### YOUR GOAL
Lines of the material that include the string "orange" should be returned.

### DATA SHOWN
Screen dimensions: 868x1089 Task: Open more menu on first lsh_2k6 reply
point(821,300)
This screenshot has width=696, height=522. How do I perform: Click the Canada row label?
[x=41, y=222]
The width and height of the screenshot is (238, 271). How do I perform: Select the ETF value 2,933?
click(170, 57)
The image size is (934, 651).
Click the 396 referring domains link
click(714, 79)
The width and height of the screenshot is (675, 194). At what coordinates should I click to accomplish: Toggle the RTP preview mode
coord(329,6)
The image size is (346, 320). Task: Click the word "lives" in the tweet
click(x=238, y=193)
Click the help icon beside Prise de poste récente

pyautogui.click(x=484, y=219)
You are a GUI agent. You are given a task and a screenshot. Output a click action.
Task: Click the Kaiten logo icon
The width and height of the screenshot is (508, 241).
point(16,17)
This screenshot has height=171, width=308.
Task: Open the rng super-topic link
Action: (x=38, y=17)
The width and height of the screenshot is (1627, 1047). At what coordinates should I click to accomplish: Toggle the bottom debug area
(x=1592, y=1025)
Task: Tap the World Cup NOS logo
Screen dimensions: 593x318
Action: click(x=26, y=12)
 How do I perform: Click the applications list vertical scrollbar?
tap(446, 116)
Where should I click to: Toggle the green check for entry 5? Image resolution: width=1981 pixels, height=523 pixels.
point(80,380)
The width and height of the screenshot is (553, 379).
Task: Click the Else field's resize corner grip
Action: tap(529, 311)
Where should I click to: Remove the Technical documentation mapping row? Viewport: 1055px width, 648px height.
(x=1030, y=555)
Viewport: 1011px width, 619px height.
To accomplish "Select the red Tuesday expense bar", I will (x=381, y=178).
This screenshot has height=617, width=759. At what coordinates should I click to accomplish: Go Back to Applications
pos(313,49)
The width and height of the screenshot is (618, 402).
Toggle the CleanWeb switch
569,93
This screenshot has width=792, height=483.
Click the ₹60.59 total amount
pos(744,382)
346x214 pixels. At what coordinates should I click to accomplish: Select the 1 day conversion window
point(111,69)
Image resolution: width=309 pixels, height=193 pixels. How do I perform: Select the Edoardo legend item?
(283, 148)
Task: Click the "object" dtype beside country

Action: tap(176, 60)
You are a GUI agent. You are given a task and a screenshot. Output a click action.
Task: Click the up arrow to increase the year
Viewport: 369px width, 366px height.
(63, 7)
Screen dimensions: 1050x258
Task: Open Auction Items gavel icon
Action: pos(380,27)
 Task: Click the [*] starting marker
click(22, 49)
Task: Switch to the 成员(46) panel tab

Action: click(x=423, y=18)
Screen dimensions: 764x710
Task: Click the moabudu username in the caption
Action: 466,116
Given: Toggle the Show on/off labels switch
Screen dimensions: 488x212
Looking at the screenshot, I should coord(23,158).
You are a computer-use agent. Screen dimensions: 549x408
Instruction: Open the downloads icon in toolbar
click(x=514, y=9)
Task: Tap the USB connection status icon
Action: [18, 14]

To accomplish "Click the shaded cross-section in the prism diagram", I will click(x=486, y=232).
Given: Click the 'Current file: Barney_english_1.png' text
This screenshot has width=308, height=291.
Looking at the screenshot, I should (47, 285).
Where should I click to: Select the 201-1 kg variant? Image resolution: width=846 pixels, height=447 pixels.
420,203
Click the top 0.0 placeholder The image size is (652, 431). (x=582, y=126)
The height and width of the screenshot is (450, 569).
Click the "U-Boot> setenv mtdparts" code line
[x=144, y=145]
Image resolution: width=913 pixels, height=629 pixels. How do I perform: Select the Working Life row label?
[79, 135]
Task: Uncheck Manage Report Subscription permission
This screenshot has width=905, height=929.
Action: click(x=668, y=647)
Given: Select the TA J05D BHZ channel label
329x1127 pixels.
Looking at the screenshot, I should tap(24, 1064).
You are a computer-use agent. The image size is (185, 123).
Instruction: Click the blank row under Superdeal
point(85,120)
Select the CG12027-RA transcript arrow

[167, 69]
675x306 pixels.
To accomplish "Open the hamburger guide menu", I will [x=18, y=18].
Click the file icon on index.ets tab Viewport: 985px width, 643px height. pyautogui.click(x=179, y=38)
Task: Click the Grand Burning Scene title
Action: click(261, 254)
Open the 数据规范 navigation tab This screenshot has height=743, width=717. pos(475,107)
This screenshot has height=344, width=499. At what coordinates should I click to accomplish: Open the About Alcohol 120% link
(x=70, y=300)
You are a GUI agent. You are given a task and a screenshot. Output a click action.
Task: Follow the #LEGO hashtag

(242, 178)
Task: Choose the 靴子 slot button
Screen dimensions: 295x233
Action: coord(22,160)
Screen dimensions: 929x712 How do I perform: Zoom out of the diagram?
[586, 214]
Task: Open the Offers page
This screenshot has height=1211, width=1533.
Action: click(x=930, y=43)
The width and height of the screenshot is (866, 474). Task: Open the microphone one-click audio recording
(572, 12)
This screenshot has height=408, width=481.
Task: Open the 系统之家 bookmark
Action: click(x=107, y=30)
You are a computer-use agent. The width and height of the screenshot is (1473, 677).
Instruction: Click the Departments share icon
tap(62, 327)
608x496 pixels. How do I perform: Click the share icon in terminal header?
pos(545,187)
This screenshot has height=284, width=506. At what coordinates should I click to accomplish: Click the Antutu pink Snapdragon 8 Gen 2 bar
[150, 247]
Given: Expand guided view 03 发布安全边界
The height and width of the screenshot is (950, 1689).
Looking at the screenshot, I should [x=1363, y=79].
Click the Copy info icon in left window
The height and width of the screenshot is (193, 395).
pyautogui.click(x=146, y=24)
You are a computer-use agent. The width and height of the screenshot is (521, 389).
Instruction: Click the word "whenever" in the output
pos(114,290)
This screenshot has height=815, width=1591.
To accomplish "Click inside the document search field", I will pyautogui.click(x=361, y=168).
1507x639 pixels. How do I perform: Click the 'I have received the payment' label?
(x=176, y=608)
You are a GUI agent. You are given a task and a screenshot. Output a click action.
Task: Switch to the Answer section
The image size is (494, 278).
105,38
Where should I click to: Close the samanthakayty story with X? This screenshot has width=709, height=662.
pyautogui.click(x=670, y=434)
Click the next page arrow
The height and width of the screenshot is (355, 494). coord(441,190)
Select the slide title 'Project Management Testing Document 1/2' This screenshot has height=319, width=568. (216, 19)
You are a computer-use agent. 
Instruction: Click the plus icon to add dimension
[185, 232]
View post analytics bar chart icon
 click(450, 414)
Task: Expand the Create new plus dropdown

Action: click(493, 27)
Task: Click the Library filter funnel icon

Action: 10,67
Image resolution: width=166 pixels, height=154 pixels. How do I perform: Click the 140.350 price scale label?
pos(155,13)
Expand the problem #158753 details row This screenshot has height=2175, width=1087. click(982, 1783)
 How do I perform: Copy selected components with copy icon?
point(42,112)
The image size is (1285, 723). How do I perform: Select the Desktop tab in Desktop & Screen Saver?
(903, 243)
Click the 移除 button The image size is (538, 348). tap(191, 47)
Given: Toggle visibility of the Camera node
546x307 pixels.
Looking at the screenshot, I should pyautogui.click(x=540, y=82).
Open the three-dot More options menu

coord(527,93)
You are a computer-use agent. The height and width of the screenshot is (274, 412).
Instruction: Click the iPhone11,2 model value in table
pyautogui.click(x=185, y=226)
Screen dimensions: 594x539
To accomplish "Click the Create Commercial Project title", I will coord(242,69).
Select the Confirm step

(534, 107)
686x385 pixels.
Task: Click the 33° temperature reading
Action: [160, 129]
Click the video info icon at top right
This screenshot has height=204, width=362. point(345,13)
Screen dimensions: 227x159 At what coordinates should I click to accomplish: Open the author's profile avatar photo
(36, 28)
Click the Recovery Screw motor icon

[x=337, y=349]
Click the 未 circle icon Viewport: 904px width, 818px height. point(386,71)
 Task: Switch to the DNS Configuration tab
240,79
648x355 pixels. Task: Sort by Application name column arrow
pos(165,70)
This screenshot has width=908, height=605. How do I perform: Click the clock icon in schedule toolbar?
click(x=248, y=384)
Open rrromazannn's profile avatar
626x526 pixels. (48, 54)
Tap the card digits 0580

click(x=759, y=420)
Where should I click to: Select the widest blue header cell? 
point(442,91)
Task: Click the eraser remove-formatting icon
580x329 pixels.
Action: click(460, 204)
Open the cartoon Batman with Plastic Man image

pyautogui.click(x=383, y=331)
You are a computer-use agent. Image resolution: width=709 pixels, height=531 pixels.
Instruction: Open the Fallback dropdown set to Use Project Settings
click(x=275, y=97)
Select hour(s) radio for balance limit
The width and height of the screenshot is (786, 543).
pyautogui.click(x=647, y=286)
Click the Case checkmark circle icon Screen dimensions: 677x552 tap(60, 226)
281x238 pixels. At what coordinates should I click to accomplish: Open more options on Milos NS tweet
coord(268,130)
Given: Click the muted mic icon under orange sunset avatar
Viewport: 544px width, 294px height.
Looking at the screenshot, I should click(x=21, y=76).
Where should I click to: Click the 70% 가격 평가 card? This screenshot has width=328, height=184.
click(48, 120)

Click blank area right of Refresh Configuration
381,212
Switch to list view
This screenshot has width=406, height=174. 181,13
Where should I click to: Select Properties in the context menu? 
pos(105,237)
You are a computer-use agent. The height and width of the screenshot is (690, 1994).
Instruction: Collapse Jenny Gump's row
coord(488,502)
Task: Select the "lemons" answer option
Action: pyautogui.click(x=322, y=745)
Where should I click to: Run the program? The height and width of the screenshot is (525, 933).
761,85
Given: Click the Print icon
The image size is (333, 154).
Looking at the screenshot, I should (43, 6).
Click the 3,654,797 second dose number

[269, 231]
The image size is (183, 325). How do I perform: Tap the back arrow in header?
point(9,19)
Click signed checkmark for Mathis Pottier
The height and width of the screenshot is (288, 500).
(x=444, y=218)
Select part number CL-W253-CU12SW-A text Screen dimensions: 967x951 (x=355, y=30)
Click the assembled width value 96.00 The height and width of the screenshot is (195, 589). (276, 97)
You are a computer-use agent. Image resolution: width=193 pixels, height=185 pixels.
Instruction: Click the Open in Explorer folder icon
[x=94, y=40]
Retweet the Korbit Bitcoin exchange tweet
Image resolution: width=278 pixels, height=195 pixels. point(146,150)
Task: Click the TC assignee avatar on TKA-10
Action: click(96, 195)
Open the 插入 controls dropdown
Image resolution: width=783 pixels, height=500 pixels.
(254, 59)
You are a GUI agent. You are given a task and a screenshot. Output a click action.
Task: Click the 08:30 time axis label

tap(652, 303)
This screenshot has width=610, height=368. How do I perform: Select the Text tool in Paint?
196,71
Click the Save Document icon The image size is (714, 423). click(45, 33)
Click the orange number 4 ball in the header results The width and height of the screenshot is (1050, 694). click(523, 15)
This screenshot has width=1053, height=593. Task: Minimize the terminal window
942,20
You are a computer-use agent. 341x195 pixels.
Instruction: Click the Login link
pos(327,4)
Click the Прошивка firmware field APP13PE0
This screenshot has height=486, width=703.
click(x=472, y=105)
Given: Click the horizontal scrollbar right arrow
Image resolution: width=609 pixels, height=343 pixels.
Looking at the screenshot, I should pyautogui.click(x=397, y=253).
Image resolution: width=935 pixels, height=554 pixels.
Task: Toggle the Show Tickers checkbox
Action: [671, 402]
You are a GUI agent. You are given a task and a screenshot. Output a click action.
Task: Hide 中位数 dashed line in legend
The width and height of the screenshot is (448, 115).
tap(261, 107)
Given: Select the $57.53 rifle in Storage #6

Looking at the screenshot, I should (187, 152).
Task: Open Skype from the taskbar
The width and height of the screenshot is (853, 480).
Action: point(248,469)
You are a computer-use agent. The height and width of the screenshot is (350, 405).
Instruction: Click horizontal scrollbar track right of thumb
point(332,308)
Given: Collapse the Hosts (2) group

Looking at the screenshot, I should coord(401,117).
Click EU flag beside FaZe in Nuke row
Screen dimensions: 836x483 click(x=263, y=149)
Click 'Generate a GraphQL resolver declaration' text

### EXPECTED ANSWER
Given: Click the muted mic icon under orange sunset avatar
Click the orange number 4 ball in the header results The width and height of the screenshot is (1050, 694). click(523, 15)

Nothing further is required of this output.